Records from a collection
=== Section Start ===
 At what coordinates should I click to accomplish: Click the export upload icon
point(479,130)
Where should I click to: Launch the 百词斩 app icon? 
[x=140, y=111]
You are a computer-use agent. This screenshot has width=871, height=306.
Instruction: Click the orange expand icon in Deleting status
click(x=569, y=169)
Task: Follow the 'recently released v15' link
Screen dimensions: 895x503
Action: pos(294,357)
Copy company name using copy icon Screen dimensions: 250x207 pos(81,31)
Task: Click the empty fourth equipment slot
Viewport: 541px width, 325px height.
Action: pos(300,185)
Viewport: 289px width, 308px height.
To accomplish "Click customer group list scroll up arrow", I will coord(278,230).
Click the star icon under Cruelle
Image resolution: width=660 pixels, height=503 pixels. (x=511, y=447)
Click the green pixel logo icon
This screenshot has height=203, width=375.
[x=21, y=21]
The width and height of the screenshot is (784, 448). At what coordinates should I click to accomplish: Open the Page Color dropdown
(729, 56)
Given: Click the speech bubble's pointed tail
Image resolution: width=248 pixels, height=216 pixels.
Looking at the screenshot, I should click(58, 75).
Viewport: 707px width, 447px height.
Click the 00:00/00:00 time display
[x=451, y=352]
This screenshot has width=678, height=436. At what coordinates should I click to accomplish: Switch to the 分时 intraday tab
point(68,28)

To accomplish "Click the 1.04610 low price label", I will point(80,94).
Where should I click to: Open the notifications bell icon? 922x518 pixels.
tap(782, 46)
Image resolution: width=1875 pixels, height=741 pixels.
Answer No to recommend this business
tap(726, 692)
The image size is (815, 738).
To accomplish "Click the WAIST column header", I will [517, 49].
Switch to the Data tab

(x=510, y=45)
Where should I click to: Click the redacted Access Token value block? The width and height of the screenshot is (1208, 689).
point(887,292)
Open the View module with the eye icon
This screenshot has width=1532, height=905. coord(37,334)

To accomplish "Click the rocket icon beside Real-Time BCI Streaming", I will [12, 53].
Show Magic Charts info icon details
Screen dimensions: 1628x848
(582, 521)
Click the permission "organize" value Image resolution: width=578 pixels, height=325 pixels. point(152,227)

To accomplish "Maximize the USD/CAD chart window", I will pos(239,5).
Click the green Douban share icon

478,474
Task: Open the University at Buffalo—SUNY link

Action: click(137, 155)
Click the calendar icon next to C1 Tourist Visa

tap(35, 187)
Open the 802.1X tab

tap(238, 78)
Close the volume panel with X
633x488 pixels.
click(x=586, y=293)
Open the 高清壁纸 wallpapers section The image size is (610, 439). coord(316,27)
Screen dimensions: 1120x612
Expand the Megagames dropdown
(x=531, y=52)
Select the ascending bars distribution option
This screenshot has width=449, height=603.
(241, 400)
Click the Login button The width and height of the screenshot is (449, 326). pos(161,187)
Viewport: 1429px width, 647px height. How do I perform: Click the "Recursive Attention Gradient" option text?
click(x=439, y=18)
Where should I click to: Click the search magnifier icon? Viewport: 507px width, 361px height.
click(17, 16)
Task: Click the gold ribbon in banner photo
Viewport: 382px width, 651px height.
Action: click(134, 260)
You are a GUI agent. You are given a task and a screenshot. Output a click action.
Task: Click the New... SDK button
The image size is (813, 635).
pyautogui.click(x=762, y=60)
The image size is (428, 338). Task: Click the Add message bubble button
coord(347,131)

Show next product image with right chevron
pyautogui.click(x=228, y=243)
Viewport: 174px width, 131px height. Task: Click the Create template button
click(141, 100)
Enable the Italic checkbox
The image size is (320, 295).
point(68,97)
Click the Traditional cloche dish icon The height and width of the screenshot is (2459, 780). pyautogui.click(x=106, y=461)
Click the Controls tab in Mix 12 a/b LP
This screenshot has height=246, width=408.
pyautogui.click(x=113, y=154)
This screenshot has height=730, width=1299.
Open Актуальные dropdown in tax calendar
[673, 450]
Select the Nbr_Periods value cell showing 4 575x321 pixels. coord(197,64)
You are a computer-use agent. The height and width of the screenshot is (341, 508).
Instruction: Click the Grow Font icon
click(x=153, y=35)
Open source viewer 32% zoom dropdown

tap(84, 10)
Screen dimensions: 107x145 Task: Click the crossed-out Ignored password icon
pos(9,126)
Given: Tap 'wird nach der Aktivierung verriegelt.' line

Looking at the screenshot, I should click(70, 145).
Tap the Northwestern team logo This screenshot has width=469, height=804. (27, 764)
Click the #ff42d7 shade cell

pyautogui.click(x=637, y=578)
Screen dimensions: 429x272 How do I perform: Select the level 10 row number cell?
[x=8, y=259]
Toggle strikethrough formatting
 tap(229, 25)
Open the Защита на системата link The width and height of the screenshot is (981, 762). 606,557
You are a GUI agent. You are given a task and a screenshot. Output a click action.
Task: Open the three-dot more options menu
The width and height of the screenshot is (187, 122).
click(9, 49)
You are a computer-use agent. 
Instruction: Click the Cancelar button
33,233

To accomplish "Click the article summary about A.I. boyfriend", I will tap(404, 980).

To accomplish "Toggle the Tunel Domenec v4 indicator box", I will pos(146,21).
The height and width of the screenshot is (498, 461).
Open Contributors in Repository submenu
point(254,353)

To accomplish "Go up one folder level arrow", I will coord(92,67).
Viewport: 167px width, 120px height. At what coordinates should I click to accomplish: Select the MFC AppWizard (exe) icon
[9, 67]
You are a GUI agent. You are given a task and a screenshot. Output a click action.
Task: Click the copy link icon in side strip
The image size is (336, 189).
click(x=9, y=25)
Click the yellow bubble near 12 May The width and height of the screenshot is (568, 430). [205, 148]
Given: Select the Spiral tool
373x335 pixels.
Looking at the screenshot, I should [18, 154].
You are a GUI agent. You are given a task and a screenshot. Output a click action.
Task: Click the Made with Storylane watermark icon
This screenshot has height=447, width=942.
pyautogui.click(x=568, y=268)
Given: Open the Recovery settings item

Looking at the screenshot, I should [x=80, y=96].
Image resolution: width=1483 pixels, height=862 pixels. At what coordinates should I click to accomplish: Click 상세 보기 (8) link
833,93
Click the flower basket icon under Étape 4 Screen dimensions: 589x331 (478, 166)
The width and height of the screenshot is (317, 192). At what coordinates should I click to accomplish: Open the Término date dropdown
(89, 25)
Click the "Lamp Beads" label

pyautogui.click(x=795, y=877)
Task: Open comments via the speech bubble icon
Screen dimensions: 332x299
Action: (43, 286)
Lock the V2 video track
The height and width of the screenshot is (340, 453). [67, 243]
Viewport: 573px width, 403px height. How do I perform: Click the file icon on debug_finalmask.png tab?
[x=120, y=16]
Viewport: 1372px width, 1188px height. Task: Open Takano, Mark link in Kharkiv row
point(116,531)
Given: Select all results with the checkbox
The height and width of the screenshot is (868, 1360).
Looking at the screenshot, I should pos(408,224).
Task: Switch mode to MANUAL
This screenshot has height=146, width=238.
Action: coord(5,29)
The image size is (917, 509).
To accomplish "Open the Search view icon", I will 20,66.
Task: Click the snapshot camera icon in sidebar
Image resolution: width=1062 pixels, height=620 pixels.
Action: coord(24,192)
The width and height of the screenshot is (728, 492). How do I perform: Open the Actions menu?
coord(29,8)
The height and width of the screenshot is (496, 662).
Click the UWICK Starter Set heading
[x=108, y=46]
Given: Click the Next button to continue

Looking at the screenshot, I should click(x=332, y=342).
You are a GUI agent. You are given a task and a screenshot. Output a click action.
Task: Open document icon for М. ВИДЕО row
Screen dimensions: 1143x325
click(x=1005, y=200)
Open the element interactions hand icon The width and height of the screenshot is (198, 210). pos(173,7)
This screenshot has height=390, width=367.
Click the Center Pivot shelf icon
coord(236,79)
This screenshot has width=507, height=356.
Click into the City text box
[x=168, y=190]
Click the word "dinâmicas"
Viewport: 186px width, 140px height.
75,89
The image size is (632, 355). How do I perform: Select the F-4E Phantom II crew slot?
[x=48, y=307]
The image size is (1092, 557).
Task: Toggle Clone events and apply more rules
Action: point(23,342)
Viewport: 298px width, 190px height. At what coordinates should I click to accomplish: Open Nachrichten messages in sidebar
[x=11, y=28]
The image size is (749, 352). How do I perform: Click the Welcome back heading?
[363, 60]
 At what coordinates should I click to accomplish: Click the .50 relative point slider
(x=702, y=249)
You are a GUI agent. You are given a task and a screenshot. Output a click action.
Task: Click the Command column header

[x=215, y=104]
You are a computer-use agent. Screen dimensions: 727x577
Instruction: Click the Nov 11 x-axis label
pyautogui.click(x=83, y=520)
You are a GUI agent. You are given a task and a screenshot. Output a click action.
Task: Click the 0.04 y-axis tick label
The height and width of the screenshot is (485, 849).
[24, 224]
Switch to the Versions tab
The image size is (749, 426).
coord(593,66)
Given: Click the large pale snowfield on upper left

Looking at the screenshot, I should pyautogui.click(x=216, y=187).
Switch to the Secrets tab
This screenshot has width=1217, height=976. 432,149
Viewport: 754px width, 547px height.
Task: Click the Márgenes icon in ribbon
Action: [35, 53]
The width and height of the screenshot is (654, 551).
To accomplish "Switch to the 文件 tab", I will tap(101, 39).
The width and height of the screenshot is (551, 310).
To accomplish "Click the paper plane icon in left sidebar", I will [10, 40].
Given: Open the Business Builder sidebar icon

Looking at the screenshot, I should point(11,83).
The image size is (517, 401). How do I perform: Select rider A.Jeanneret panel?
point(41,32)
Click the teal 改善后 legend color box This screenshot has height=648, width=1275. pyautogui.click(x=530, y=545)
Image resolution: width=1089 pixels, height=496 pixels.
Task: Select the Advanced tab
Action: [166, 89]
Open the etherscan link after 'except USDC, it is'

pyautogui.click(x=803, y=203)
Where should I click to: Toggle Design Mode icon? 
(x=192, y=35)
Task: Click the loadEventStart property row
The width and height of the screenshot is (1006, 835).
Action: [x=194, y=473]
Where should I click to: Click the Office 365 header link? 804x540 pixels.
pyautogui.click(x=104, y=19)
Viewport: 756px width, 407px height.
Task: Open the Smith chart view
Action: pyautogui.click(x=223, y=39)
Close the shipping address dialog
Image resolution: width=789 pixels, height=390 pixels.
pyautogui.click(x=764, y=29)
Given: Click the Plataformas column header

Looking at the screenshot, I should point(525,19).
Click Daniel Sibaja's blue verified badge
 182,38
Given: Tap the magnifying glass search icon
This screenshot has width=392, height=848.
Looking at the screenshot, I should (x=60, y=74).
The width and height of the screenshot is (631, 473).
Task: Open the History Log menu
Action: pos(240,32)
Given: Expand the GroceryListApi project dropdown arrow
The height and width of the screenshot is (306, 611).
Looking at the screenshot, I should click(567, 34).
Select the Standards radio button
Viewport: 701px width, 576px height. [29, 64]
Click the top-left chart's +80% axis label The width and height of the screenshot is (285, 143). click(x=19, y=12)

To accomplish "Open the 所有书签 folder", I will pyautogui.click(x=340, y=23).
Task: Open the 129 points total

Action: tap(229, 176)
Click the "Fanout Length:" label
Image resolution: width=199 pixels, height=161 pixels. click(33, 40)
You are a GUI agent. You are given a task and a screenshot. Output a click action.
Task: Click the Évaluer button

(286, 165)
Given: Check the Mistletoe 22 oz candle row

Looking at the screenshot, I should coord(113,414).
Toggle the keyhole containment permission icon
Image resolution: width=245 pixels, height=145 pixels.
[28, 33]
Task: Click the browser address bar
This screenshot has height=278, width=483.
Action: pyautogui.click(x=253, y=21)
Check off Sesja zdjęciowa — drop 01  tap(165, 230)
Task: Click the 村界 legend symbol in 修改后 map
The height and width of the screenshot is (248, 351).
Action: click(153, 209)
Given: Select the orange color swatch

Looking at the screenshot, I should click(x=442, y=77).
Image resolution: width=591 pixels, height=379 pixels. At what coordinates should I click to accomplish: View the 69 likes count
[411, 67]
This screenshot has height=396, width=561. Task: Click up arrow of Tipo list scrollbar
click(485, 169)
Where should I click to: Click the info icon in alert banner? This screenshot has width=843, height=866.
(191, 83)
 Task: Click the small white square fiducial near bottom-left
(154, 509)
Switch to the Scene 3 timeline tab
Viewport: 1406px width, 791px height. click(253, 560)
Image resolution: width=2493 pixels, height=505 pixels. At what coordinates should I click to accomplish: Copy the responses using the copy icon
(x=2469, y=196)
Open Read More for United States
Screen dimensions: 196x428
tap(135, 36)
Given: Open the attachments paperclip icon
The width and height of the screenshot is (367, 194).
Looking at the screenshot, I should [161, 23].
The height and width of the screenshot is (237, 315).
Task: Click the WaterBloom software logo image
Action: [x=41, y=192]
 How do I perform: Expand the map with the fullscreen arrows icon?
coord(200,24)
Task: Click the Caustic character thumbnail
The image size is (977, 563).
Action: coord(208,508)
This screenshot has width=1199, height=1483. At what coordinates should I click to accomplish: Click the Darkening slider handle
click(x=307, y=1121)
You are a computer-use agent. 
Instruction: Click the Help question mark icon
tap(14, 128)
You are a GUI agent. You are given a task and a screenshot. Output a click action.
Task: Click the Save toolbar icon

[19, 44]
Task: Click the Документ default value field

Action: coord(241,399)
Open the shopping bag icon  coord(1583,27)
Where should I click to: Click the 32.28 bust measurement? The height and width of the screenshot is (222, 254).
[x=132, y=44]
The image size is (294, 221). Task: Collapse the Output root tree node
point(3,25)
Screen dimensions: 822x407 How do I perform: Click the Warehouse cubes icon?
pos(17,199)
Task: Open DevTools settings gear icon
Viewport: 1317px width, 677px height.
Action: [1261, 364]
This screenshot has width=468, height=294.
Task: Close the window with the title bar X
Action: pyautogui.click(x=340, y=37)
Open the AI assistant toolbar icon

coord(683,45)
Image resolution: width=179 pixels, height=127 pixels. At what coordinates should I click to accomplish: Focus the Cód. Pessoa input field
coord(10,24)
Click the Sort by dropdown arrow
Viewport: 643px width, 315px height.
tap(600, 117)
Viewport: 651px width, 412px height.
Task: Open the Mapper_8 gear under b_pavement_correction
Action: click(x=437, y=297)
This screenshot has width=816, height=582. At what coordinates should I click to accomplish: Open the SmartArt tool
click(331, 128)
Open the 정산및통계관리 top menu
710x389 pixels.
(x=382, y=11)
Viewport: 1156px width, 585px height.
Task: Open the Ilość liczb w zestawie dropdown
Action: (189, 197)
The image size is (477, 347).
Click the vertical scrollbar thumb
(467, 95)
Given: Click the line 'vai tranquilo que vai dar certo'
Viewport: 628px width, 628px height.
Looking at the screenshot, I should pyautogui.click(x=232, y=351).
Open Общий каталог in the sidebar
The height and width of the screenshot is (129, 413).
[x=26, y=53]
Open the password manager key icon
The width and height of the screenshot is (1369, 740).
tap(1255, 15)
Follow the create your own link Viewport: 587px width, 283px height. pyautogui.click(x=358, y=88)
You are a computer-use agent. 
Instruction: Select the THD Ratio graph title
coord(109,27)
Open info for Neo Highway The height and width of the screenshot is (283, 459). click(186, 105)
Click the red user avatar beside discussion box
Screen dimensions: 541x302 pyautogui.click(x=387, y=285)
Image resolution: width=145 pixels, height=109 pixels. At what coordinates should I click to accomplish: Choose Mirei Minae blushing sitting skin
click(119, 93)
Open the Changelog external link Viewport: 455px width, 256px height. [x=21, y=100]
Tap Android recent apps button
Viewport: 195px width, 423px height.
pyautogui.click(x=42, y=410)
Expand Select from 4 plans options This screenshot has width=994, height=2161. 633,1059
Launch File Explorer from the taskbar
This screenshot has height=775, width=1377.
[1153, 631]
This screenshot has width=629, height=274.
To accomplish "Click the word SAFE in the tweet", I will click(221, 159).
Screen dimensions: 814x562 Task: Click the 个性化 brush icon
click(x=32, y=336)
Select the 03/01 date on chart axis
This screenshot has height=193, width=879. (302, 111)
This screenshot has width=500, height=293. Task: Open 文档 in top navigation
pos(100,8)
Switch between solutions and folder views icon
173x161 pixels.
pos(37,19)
=== Section End ===
* _WORK INSTRUCTIONS_: Start with the line above that contains "Where should I click to: Click the redacted" and stop after the line that contains "Show Magic Charts info icon details". Output those lines exactly, and only those.

* _TASK OUTPUT_:
Where should I click to: Click the redacted Access Token value block? The width and height of the screenshot is (1208, 689).
point(887,292)
Open the View module with the eye icon
This screenshot has width=1532, height=905. coord(37,334)

To accomplish "Click the rocket icon beside Real-Time BCI Streaming", I will [12, 53].
Show Magic Charts info icon details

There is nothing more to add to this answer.